### TASK ITEM
What is needed is an exact copy of the lines in the listing below, from the one with "Where should I click to: Open the subscribers" up to and including the one with "Rewind to the", with no other lines.

### RECORDS
========================================================================

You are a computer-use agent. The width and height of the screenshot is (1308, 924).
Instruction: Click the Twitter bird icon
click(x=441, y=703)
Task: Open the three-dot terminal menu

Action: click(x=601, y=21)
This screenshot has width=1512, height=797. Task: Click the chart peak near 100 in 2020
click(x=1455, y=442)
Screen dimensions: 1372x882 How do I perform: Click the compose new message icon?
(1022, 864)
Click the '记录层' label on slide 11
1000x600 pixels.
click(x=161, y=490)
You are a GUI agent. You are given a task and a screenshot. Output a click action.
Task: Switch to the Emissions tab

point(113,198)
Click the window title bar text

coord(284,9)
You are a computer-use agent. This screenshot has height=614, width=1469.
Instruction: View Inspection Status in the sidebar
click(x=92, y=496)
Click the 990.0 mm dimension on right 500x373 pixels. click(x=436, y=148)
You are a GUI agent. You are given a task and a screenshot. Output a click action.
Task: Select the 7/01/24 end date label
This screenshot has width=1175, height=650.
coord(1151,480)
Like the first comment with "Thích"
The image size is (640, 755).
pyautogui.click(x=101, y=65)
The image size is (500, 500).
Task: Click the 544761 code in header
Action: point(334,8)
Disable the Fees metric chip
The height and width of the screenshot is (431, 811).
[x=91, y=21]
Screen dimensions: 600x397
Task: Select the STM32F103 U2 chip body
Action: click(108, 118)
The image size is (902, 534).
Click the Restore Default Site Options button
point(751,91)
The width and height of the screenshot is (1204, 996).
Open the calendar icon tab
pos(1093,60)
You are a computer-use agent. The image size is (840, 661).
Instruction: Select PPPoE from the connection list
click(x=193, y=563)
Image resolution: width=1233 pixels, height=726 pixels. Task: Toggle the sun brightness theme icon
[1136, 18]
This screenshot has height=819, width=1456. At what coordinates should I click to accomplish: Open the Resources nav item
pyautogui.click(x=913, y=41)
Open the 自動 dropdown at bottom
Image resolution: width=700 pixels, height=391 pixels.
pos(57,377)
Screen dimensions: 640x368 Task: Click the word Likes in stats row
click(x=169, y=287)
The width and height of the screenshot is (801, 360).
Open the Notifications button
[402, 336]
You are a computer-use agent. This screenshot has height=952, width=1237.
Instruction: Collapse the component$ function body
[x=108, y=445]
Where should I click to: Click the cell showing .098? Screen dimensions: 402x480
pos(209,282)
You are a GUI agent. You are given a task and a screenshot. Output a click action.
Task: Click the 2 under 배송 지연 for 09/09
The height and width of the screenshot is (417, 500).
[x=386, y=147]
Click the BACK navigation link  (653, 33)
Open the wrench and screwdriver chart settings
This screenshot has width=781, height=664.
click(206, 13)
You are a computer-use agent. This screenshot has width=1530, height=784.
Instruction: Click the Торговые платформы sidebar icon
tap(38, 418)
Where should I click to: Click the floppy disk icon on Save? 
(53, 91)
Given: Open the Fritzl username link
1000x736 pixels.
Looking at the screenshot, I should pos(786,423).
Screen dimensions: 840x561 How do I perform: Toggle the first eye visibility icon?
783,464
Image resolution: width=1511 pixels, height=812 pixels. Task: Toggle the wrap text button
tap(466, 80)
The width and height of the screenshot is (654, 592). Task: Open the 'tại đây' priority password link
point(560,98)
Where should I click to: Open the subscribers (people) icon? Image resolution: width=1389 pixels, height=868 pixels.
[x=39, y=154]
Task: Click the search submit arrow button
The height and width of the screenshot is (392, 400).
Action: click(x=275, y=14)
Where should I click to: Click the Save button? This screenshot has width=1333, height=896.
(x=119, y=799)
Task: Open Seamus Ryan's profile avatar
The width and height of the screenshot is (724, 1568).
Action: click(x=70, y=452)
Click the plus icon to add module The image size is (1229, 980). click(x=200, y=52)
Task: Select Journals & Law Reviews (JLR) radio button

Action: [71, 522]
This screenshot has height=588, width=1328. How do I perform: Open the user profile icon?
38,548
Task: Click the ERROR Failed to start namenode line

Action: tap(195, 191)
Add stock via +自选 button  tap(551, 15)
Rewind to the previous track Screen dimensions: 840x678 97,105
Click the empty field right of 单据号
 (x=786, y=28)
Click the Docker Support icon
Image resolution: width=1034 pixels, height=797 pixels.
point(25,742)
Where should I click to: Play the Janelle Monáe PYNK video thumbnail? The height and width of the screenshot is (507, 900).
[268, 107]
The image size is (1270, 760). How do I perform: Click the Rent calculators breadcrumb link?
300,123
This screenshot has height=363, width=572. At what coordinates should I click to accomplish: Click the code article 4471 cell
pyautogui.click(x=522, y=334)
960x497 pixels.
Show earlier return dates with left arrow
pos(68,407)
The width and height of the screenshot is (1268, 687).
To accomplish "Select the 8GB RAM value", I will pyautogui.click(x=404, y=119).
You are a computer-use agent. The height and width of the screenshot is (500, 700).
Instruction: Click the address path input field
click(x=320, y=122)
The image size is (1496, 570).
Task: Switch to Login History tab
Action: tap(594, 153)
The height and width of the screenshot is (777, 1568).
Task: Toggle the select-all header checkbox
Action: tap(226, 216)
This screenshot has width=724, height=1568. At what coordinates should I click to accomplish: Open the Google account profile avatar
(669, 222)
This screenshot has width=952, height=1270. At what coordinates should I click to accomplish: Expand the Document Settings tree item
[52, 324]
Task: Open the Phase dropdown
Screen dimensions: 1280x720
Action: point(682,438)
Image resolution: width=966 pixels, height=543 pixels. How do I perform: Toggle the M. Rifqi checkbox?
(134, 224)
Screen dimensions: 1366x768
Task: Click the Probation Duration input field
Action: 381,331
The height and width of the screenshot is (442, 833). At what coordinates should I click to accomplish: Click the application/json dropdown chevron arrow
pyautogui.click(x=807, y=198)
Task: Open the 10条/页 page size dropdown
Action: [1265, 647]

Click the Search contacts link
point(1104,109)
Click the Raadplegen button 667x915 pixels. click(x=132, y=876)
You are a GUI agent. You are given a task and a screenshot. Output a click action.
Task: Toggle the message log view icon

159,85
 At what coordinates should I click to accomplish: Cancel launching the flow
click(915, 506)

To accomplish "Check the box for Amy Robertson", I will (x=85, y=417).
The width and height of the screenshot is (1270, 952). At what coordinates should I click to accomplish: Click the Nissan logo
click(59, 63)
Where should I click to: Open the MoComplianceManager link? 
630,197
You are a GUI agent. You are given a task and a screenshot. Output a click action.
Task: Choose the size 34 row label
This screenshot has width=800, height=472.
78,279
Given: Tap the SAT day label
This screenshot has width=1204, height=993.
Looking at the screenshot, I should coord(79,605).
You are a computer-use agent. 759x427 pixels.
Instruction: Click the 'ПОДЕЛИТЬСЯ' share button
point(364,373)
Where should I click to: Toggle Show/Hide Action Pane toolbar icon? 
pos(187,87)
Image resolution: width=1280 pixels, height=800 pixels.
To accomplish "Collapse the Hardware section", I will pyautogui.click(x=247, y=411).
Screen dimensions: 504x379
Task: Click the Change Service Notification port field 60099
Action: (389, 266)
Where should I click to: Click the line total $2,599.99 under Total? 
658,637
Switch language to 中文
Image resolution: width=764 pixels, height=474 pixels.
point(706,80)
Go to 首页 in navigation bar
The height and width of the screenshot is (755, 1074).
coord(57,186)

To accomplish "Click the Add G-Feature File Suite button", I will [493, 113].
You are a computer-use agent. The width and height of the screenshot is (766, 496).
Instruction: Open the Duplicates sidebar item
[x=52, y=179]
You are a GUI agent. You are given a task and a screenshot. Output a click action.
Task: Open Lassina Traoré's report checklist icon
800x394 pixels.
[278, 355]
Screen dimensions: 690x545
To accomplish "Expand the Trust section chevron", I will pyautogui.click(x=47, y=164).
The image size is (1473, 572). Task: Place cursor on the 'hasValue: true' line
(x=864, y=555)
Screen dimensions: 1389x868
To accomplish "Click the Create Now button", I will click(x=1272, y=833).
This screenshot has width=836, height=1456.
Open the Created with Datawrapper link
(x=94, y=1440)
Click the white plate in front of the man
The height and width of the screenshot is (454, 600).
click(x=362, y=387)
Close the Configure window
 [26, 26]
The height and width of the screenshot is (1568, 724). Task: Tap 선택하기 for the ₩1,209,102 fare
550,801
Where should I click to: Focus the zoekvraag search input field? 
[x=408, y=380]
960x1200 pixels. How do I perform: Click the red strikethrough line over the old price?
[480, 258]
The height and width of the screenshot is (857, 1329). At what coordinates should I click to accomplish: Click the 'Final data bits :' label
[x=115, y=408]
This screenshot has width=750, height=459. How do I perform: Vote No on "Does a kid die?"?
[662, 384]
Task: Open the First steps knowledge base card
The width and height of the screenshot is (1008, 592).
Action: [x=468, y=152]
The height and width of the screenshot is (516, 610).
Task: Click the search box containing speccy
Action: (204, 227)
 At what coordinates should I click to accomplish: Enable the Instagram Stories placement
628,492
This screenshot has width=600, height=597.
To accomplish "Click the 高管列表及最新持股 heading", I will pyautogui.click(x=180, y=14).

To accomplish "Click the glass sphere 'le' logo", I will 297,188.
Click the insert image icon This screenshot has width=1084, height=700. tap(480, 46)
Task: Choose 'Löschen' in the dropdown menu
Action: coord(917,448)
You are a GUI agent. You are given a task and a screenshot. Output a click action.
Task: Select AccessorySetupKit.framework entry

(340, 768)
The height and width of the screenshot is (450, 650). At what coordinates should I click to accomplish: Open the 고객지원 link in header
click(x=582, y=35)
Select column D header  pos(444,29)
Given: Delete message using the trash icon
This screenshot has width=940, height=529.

========================================================================

### ANSWER BOX
Where should I click to: Open the subscribers (people) icon? Image resolution: width=1389 pixels, height=868 pixels.
[x=39, y=154]
Task: Click the search submit arrow button
The height and width of the screenshot is (392, 400).
Action: click(x=275, y=14)
Where should I click to: Click the Save button? This screenshot has width=1333, height=896.
(x=119, y=799)
Task: Open Seamus Ryan's profile avatar
The width and height of the screenshot is (724, 1568).
Action: click(x=70, y=452)
Click the plus icon to add module The image size is (1229, 980). click(x=200, y=52)
Task: Select Journals & Law Reviews (JLR) radio button

Action: [71, 522]
This screenshot has height=588, width=1328. How do I perform: Open the user profile icon?
38,548
Task: Click the ERROR Failed to start namenode line

Action: tap(195, 191)
Add stock via +自选 button  tap(551, 15)
Rewind to the previous track Screen dimensions: 840x678 97,105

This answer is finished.